Opcapita bought Comet last year from previous owner Kesa Electricals for just £2. At the time, it also received £50m as part of a deal that saw it take on the company's pension responsibilities.
However, following the company's collapse it has emerged Opcapita looks set to recover £50m while unsecured creditors and former store employees stand to receive nothing.
On Monday, administrators Deloitte said it remained in talks over the sale of internet operations and the brand.
But it confirmed the UK taxpayer will have to pick up a £49.4m bill for unpaid redundancy and tax payments.
Mr Johnson said: "As well as the taxpayer having to pick up the bill for this, the general public also holds about £4.7m of unspent gift vouchers.
"When myself and Steve Brady met with John Clare, the then chairman of Comet who was brought in from Dixons, things looked very rocky for Comet.
"However, it looked as though the company did have a future.
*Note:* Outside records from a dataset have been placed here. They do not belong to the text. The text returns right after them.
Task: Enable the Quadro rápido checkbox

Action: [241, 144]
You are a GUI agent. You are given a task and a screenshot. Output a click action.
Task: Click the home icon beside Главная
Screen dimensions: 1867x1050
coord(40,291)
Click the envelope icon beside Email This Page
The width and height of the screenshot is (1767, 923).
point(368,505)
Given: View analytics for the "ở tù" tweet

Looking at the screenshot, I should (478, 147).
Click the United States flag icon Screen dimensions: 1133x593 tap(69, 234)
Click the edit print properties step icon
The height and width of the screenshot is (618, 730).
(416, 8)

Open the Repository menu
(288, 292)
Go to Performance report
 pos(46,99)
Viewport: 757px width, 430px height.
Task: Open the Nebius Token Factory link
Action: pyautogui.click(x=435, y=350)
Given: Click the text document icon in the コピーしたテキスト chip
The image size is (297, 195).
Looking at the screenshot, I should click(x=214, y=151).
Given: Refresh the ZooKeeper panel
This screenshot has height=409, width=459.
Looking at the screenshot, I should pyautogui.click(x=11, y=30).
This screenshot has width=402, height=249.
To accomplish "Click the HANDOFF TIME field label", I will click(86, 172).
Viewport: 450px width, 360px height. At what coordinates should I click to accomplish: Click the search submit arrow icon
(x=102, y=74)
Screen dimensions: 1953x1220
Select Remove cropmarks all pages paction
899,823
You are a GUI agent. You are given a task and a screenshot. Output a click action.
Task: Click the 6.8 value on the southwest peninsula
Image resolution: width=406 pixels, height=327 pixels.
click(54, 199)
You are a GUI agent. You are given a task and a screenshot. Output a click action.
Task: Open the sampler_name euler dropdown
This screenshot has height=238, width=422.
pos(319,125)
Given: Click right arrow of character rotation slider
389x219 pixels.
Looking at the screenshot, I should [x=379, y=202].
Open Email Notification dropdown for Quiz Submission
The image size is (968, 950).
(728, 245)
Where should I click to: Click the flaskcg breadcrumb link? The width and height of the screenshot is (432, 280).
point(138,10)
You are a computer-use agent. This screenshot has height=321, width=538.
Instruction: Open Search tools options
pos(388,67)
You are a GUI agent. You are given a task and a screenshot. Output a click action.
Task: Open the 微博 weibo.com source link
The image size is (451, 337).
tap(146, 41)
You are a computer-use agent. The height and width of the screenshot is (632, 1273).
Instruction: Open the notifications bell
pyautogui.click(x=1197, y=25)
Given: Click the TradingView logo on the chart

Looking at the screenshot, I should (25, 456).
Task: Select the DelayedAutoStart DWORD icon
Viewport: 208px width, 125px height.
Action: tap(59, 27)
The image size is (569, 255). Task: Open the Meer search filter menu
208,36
Now all that has evaporated and so there are certainly questions that need to be asked."
Comet was founded in Hull in 1933.
Employing about 6,895 people at its height, including more than 500 in Hull, its collapse is one of the biggest high street failures since the demise of Woolworths in 2008.
The fact-finding exercise by the company investigations branch of the Insolvency Service will cover the run-up to administration and Comet's takeover by a private equity-backed investment vehicle in February.
A spokesman for the Department of Business, Innovation and Skills said: "We can confirm the Insolvency Service has launched a fact-finding inquiry under section 447 of the Companies Act into Comet Group.
"The purpose of the inquiry is to investigate the circumstances surrounding its insolvency and to establish whether further action is required."